* PROBLEM STATEMENT *
Count the lines in the records below that contain the string "title". Reply with the number alone.

* MATERIAL SUPPLIED *
# # # #

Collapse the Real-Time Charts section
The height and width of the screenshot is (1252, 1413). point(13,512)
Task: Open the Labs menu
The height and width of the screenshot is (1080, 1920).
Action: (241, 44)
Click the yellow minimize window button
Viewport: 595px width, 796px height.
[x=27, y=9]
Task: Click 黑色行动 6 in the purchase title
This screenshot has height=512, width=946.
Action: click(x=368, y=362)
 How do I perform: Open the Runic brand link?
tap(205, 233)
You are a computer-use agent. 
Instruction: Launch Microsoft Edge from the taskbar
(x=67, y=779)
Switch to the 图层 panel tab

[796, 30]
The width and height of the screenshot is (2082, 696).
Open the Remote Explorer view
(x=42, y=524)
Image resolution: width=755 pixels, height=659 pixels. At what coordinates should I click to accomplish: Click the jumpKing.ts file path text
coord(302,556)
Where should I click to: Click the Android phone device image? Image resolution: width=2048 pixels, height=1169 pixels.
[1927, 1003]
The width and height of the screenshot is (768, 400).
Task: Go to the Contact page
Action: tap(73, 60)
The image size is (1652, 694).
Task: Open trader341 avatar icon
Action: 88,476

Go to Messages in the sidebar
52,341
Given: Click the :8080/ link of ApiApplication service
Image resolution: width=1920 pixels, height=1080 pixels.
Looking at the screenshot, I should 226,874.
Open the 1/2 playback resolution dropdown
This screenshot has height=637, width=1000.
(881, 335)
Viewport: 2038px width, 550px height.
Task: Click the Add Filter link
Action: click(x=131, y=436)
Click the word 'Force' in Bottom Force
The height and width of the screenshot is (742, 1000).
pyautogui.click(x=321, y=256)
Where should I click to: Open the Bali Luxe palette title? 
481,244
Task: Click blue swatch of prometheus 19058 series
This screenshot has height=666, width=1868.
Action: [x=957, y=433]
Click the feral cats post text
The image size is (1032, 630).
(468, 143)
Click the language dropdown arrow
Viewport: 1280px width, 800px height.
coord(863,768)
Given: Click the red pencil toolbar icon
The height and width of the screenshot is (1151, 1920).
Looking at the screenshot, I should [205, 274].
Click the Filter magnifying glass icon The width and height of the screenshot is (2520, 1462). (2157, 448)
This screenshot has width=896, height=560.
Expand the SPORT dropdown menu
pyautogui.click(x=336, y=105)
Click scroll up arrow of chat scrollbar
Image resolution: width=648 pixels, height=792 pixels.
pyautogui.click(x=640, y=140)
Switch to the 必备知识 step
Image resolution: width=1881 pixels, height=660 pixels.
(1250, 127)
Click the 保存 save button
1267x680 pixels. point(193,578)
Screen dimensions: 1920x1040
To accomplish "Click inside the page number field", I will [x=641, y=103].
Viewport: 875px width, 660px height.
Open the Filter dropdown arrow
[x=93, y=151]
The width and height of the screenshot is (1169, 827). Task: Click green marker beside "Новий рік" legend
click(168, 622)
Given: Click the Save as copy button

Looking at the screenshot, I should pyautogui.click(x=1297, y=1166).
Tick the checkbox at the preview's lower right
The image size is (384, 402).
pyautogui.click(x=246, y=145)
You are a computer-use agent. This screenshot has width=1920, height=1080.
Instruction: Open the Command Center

# # # #

* RESPONSE TO THIS EXERCISE *
2